Under the renewed agreement, Syngenta and Ceres will continue to collaborate on field evaluations with mills.
Syngenta will evaluate its portfolio of crop protection products alongside Ceres hybrids, while Ceres will provide both seed and research support. Both companies will coordinate outreach to ethanol mills and develop industry training programs.
Syngenta indicated that it plans to move forward with its evaluations aimed at registering additional crop protection products for sorghum.

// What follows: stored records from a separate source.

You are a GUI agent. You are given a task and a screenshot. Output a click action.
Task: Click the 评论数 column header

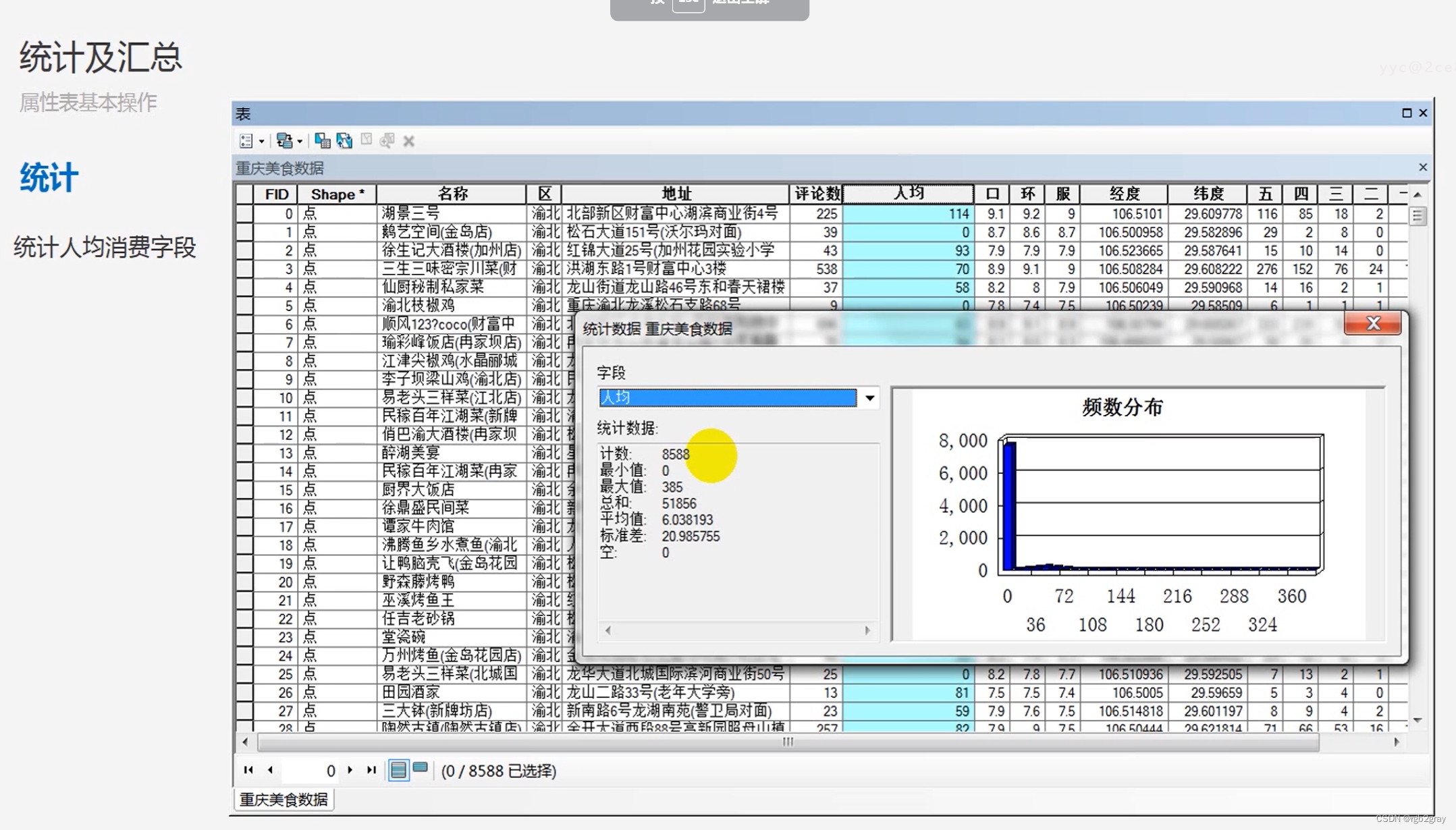816,194
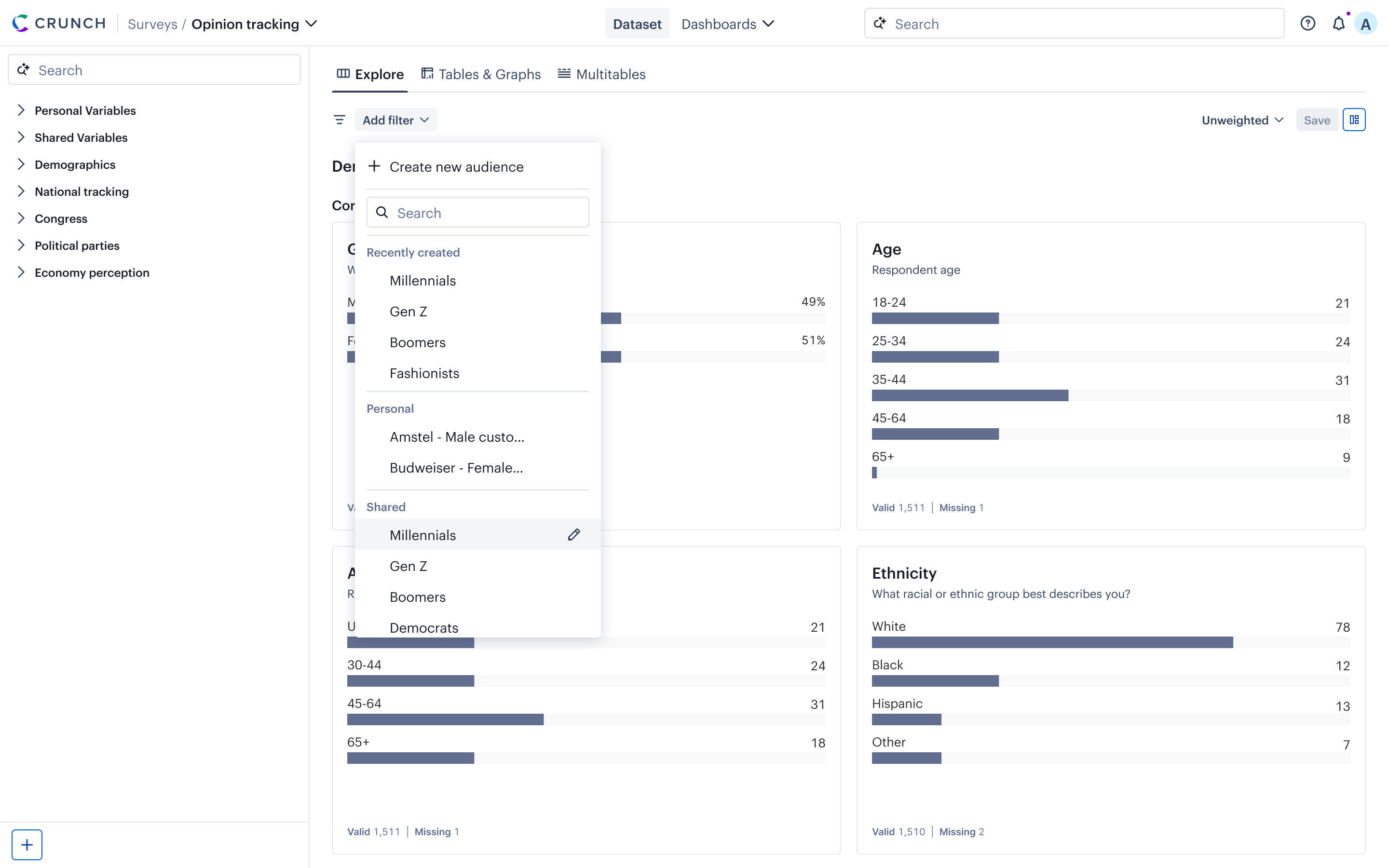Click the audience search field in dropdown
Viewport: 1389px width, 868px height.
[477, 212]
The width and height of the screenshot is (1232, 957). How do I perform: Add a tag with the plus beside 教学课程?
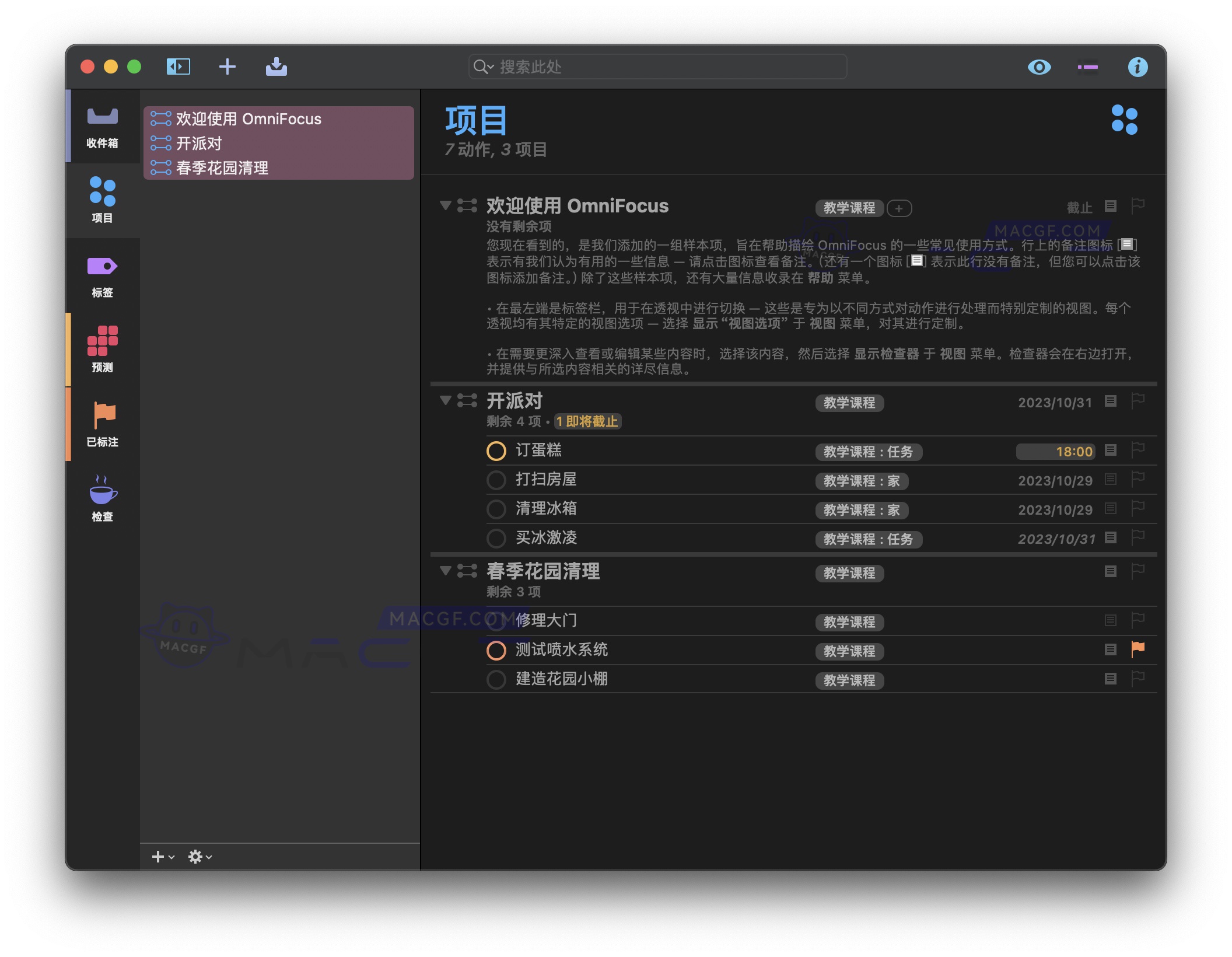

“We see sweet sorghum as a potential complement to sugarcane in ethanol production and we are working together with Ceres to identify the best protocols to fully protect and amplify the inherent potential of this crop,” said Adriano Vilas Boas, Global Marketing Director for Sugarcane at Syngenta.
Sweet sorghum is a hardy crop that can extend the ethanol production season by up to 60 days in Brazil. It can be grown on fallow sugarcane land and processed using the same equipment. Since it grows in as few as 90 to 120 days, it requires less water and other inputs than sugarcane.
Ceres’ sweet sorghum products were planted on more than 3,000 hectares this past season, with more than 30 mills. Grown primarily for its biomass productivity rather than sugar content, high biomass sorghum is an energy crop that can be used as feedstock for biopower, such as heat and electricity.
André Franco, General Manager of Ceres’ local subsidiary, Ceres Sementes do Brasil Ltda, said the company is pleased to work " with such a well-established leader to provide our mutual customers with more choices of crop protection products for sorghum."
“Working together with Syngenta we have made important progress in fine-tuning crop management practices that can enhance yields through greater protection against pests, diseases and weeds,” he added.